Broker forecasts - don’t seem to be any. Although it’s encouraging to see Shore Capital (house broker) has been issuing short summary updates (but without forecasts) for about a year. The most recent one says “NB. We intend to publish a detailed report on the company in due course”.
Forward order book - has grown to £271m. I am assuming it’s grown, as I can’t find actual numbers in the last interims, or prior year results, but plenty of bullish commentary about big order intake.
It’s frustrating at the vagueness and lack of figures from the company. Hopefully when “due course” is up, the anticipated note from Shore will shine a light on things rather than it being shrouded in mystery, and only occasional updates to outside shareholders.
If they do suddenly start getting more transparent, it’s probably because one of the family members wants to cash out! (being cynical).
Nuclear decommissioning and naval markets are said to be the main driver of order intake being 68% up on last year. This bit sounds rather good too -
The programmes of work, that are actively ramping up now, are being exploited to win more and more of the same, supporting projects that will still be ongoing in a decade's time… after a long drought, they should now meaningfully contribute to the Group's performance going forward.
Balance sheet - looks fine to me. NAV of £129m becomes £104m once we write off intangible assets. It’s using a fair bit of debt (gross: £54m), but that’s partly offset by gross cash of £19.7m, so £33m net debt. It’s not clear if that’s just bank debt, or might include leases as well?
Cashflow statement - nicely cash generative business, which it’s mainly spending on capex. Plus about £8m p.a. cost of divis.
Paul’s opinion - GDWN looks good, but I don’t really have enough information to value the shares.

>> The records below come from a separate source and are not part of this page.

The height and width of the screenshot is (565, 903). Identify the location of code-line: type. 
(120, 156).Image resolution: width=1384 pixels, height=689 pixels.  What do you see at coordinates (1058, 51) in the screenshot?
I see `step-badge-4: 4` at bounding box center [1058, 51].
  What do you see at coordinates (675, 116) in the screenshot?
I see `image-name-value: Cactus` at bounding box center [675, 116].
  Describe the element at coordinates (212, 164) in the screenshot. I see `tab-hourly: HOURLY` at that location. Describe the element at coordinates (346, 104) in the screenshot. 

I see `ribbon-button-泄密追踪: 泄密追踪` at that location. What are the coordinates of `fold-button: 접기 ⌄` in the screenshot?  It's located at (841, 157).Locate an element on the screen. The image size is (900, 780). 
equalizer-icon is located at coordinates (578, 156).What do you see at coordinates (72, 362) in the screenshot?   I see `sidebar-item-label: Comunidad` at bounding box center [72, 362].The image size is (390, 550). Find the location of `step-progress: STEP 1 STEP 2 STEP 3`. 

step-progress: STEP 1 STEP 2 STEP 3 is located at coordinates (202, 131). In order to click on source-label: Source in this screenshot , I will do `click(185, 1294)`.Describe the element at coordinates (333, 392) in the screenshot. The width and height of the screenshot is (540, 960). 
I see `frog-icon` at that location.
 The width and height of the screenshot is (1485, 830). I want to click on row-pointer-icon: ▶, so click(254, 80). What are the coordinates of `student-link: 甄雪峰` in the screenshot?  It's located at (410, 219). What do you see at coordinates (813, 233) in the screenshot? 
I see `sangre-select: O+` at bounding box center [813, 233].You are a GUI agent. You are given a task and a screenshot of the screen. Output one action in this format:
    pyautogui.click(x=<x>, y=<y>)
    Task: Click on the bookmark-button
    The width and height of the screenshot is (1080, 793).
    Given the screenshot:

It seems clear from the commentary with the last 3 sets of results, that development of new products is beginning to pay off with large orders. Management talked about regaining peak levels of performance which it had previously achieved in the oil boom c.2014, targeting new sectors now. Peak profits in those days were £20-24m, so it’s not far off that already, at £19m adj PBT for FY 4/2023.
So personally I wouldn’t want to chase the share price any higher, without having much more detailed, and reliable knowledge about what level of profits we should expect to see in the coming few years. If any readers have more detail on that future outlook, do please share it, and what your share price targets are? I believe we have some very knowledgeable members here on GDWN.
As the shares have risen a lot recently, I’ll moderate my view slightly, to AMBER/GREEN.